• **Exercise input**
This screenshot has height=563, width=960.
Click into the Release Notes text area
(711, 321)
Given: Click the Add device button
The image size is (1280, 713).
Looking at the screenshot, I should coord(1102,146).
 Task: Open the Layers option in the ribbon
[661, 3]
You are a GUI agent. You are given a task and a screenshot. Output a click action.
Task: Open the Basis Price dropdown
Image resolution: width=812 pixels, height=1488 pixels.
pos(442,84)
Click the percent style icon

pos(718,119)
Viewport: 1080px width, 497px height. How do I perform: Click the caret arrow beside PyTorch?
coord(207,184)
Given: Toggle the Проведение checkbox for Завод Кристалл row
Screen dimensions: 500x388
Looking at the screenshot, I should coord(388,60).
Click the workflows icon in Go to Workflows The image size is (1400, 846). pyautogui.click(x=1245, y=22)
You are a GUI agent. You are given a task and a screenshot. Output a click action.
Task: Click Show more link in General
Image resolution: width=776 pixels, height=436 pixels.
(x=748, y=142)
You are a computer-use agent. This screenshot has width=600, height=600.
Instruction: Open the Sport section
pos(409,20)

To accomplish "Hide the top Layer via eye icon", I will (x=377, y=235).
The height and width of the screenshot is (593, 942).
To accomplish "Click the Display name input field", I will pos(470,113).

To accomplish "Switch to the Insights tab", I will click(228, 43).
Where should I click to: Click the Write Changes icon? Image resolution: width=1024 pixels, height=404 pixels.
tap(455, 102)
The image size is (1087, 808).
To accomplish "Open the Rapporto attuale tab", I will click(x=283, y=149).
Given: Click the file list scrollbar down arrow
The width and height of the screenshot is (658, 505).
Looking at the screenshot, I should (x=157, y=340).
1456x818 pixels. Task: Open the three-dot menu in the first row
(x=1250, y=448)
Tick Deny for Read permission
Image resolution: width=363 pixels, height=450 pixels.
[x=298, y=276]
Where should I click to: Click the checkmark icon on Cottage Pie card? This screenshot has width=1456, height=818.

• **Problem to work on**
Reproduce the entire listing. Keep every word as it is.

• **Exercise output**
This screenshot has height=563, width=960.
Click into the Release Notes text area
(711, 321)
Given: Click the Add device button
The image size is (1280, 713).
Looking at the screenshot, I should coord(1102,146).
 Task: Open the Layers option in the ribbon
[661, 3]
You are a GUI agent. You are given a task and a screenshot. Output a click action.
Task: Open the Basis Price dropdown
Image resolution: width=812 pixels, height=1488 pixels.
pos(442,84)
Click the percent style icon

pos(718,119)
Viewport: 1080px width, 497px height. How do I perform: Click the caret arrow beside PyTorch?
coord(207,184)
Given: Toggle the Проведение checkbox for Завод Кристалл row
Screen dimensions: 500x388
Looking at the screenshot, I should coord(388,60).
Click the workflows icon in Go to Workflows The image size is (1400, 846). pyautogui.click(x=1245, y=22)
You are a GUI agent. You are given a task and a screenshot. Output a click action.
Task: Click Show more link in General
Image resolution: width=776 pixels, height=436 pixels.
(x=748, y=142)
You are a computer-use agent. This screenshot has width=600, height=600.
Instruction: Open the Sport section
pos(409,20)

To accomplish "Hide the top Layer via eye icon", I will (x=377, y=235).
The height and width of the screenshot is (593, 942).
To accomplish "Click the Display name input field", I will pos(470,113).

To accomplish "Switch to the Insights tab", I will click(228, 43).
Where should I click to: Click the Write Changes icon? Image resolution: width=1024 pixels, height=404 pixels.
tap(455, 102)
The image size is (1087, 808).
To accomplish "Open the Rapporto attuale tab", I will click(x=283, y=149).
Given: Click the file list scrollbar down arrow
The width and height of the screenshot is (658, 505).
Looking at the screenshot, I should (x=157, y=340).
1456x818 pixels. Task: Open the three-dot menu in the first row
(x=1250, y=448)
Tick Deny for Read permission
Image resolution: width=363 pixels, height=450 pixels.
[x=298, y=276]
Where should I click to: Click the checkmark icon on Cottage Pie card? This screenshot has width=1456, height=818.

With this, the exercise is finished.